Imagine you are in the local hospital emergency department, having earlier been found collapsed on the street. As you come around, you are surprised to find the emergency medicine consultant carrying out an ultrasound of your heart using a hand-held device.
Meanwhile a portable blood analyser is whirring away beside you, spewing out results as you watch. You have been spared an arterial needle stick in your wrist; instead your blood oxygen saturation is being measured by a probe attached to one of your fingers.
Sounds somewhat futuristic?
In fact, the technology for all of these point of care tests (POCTs) already exists. And there are more in the pipeline as improving technology allows for the miniaturisation of medical testing.
It is now possible to provide a rapid test result in a timely manner in the immediate vicinity of the patient such as in the Emergency Department or the Intensive Care Unit.
The rapidity of obtaining a result via POCT can increase clinical effectiveness and contribute to improved outcomes for patients. However, in many cases, to ensure that the result provided by the device is accurate and reliable, there is a need for follow-up in the form of a full radiological investigation.

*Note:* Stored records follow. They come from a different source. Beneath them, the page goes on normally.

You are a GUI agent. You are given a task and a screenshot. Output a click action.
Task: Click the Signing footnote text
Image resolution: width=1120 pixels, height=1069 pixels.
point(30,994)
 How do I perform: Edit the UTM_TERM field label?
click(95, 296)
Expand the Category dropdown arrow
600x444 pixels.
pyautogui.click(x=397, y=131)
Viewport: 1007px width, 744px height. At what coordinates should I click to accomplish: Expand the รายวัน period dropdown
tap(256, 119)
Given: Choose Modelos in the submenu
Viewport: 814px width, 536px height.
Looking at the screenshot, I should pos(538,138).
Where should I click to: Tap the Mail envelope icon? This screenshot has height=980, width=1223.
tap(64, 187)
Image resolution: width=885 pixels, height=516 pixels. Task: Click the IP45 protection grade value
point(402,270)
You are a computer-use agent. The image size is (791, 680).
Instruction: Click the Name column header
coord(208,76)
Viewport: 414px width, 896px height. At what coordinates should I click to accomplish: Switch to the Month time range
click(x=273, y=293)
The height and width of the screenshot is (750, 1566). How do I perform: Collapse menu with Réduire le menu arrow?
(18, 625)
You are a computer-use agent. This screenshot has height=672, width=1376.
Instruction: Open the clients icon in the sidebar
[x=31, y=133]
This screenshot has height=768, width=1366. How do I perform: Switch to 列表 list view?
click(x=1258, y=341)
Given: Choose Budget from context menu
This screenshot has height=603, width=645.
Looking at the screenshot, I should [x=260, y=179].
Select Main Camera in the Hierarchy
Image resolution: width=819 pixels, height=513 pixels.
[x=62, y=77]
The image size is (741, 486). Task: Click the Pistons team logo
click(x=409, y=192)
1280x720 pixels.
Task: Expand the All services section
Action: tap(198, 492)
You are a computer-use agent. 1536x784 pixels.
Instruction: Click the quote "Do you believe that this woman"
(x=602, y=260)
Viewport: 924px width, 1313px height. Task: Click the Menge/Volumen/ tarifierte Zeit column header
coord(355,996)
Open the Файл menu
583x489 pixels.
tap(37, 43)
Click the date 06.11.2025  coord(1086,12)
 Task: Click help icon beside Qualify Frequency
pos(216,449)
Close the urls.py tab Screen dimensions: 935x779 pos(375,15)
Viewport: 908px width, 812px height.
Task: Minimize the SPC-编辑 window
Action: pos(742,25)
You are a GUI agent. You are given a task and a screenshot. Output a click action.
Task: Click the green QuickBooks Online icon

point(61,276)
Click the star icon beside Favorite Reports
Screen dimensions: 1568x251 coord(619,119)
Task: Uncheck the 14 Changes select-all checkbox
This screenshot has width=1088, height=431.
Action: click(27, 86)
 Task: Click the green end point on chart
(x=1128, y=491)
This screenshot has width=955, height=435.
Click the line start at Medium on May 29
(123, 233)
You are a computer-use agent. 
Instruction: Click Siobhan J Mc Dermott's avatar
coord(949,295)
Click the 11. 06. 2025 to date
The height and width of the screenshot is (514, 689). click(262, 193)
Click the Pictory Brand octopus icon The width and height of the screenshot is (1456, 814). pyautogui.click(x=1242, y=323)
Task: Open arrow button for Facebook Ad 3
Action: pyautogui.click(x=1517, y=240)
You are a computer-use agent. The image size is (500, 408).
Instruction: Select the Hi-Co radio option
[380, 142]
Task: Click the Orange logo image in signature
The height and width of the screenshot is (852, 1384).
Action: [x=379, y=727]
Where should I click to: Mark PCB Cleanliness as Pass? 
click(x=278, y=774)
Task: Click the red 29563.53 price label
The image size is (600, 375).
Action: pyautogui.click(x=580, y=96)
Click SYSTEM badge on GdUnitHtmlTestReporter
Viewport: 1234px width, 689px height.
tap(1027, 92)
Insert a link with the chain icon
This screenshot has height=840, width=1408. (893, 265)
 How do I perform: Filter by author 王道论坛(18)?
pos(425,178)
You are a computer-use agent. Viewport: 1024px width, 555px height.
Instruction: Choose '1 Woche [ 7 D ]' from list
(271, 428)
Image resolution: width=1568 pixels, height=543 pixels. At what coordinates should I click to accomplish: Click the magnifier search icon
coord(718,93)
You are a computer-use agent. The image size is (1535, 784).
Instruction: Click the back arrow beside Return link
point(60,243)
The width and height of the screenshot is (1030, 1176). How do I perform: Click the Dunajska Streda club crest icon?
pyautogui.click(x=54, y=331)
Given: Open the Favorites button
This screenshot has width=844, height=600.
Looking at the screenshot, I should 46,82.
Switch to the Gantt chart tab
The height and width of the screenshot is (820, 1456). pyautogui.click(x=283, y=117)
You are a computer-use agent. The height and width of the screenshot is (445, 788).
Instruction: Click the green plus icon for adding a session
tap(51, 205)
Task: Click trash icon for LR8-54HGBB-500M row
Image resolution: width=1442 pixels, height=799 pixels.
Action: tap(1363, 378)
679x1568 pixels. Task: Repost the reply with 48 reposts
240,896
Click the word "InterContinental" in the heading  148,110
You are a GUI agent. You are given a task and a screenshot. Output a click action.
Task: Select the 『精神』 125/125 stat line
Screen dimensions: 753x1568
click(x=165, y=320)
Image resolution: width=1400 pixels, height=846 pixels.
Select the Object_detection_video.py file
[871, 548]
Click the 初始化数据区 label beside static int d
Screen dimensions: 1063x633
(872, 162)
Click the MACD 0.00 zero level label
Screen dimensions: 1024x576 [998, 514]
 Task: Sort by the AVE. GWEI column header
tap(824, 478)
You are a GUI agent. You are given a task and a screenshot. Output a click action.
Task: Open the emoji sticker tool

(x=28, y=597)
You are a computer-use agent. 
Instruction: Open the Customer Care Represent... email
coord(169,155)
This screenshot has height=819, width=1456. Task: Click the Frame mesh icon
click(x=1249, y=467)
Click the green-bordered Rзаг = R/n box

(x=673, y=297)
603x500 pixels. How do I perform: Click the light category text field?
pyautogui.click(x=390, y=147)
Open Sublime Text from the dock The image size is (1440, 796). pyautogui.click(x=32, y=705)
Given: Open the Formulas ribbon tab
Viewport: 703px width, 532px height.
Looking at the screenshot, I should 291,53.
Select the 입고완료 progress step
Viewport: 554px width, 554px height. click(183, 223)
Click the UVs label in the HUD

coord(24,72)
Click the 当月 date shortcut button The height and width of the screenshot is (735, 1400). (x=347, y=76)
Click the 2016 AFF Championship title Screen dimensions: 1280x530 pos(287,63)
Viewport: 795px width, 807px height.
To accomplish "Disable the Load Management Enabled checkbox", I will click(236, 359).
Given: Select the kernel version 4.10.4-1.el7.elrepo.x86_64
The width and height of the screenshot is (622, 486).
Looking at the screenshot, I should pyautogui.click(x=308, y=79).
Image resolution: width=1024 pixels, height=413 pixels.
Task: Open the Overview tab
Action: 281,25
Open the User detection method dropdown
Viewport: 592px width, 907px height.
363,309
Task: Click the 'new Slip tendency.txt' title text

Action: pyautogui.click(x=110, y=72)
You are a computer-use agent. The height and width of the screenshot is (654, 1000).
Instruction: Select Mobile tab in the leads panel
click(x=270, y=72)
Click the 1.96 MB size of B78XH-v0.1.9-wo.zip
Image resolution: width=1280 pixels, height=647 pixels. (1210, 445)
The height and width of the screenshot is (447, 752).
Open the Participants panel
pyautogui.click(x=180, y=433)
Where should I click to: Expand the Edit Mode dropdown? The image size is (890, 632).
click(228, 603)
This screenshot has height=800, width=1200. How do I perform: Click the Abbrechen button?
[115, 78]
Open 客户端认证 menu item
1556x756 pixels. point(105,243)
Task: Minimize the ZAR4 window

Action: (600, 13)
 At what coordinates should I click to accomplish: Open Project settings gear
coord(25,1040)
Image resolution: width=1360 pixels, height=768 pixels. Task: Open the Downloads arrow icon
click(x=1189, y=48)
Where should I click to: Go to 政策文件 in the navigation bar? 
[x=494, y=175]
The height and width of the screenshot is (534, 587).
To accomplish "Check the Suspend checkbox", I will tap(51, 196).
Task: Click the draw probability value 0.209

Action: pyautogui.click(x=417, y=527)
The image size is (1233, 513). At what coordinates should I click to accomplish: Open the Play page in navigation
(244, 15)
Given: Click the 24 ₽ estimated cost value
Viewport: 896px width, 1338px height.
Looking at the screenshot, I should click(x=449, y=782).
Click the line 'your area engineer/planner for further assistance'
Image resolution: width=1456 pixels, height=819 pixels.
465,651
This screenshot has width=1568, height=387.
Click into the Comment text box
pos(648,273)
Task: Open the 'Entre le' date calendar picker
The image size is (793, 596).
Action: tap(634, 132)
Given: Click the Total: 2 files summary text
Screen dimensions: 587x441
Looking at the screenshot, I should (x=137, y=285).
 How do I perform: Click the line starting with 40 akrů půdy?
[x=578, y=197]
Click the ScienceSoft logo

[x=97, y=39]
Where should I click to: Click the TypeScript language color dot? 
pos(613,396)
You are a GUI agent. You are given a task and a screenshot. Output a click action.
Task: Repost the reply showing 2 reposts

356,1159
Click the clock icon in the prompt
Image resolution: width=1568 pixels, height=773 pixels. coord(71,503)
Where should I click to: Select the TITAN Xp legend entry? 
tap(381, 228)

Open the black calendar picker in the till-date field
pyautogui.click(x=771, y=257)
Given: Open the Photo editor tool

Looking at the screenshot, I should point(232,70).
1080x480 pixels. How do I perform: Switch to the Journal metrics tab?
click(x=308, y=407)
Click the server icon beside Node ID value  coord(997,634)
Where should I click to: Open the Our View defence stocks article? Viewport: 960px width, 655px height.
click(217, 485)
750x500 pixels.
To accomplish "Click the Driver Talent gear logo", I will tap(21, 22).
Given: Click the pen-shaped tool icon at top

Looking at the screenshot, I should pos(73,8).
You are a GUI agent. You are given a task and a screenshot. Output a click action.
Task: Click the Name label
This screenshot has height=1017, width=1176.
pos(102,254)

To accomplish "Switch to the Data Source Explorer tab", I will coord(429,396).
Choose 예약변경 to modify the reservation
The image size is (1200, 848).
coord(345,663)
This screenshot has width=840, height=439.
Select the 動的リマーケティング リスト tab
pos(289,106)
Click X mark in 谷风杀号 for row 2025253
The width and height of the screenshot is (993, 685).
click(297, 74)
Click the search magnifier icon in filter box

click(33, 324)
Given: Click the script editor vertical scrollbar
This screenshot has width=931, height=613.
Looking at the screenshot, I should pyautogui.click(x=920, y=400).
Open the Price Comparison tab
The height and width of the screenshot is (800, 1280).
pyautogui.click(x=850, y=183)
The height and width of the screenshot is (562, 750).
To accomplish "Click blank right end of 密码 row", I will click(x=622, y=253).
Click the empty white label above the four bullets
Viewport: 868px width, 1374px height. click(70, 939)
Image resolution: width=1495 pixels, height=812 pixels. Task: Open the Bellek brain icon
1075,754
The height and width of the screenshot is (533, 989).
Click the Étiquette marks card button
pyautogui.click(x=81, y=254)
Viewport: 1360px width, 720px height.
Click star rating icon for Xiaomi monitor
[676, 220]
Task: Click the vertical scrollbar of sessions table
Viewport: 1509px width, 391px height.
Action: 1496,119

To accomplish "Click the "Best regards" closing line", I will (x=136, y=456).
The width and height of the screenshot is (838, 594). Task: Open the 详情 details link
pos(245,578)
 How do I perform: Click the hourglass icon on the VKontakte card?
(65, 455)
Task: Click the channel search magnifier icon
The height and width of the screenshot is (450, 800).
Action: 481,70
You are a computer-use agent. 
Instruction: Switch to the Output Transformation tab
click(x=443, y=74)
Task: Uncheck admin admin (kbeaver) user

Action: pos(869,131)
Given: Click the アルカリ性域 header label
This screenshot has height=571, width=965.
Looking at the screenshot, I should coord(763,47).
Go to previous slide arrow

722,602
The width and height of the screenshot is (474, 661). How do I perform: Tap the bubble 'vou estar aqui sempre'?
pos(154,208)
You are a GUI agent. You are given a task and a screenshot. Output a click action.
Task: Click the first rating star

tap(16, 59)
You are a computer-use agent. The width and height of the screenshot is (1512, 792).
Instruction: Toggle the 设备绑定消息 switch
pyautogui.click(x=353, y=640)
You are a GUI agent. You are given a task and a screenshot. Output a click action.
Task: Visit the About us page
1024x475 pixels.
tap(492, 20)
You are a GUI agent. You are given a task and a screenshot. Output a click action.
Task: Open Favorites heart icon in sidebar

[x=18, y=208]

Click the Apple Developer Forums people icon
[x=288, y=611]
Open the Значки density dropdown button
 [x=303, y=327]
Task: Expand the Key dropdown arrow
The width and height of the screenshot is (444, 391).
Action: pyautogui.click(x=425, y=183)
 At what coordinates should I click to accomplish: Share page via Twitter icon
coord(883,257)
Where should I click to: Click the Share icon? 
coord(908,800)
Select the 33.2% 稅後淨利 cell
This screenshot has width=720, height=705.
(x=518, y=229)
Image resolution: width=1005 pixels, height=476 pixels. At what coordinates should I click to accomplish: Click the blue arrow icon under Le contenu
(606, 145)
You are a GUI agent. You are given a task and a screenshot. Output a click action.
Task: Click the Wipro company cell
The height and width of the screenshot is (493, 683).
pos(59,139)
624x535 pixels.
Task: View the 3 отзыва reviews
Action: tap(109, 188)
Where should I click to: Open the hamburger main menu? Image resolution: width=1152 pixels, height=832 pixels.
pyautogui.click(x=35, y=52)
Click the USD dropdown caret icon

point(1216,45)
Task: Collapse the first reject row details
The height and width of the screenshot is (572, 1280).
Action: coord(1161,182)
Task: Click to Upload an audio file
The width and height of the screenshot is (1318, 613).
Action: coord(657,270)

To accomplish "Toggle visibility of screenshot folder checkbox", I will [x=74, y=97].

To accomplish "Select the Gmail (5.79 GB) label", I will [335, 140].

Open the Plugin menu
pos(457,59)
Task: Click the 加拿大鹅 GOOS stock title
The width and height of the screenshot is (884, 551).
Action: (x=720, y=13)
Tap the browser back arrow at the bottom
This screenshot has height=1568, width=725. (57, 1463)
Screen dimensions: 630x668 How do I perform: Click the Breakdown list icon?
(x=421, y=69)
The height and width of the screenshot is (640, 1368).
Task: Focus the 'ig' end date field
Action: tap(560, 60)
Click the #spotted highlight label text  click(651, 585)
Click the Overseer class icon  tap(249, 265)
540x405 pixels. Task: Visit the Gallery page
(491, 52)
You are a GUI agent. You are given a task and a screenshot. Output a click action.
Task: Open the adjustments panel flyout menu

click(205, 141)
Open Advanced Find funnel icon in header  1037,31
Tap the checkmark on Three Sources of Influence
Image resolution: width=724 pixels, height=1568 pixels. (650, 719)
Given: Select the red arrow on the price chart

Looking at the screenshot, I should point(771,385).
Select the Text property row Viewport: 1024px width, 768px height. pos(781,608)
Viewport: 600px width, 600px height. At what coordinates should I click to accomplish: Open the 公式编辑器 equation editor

The main driver behind POCT is to bring the test conveniently and immediately to the patient. This increases the likelihood that the patient and doctor will receive the results quicker, which allows for better immediate clinical management decisions to be made.
Which makes sense in the care of the patient who is an emergency and has acutely deteriorated. However the technology is not appropriate for outpatient testing or routine in-hospital investigations, where the expertise of a consultant radiologist or a laboratory specialist produces the safest and most accurate test results.
The latest point of care technology to make its way across the Atlantic to Ireland and the UK is a version of point of care ultrasound (POCUS). The ButterflyIQ's unique selling point is that the ultrasound probe attaches to a smartphone, making the device highly portable.
Dr Cian McDermott is a consultant in Emergency Medicine and co-director of Emergency Ultrasound Education at the Mater Hospital in Dublin, Ireland. “When I’m using the Butterfly device, I’m not trying to replace what the radiologists are doing,” he says.
“Point of care ultrasound is different to radiology-based ultrasound. It is done by physicians treating patients at the bedside and interpreting and integrating the images to their care live in real time.”
When compared with a full radiological examination, the POCUS exam is limited. It is focused on answering specific questions relating to the suspected pathology and area being imaged.
But consultant radiologist at University Hospital Galway, Dr David O’Keeffe, sounds a note of caution: “When non-radiologists, for example, undertake ultrasound examination of the abdomen, it is very easy to confuse loops of bowel with gallstones,” he says.
It’s something he has seen in practice and is a reminder of the need for long periods of training in ultrasound, with an emphasis on both technique and potential pitfalls.
The benefit of ultrasound in procedural guidance is proven. When inserting central lines and performing nerve blocks, POCUS has been shown to improve success rates and decrease complication rates.
Butterfly’s ultrasound device replaces expensive transducer crystals used in larger ultrasound machines with computer chip technology. The result is a device that costs less than €2,000. This affordability could yet fill a gap in the developing world, where it is estimated some two-thirds of the world’s population has no access to medical imaging.
McDermott and his consultant colleague and co-director Dr Tomás Breslin believe the hand-held ultrasound system could replace the stethoscope for this medical generation. Whether, as some have suggested, it represents a paradigm shift in the bedside clinical diagnosis of human disease remains to be seen.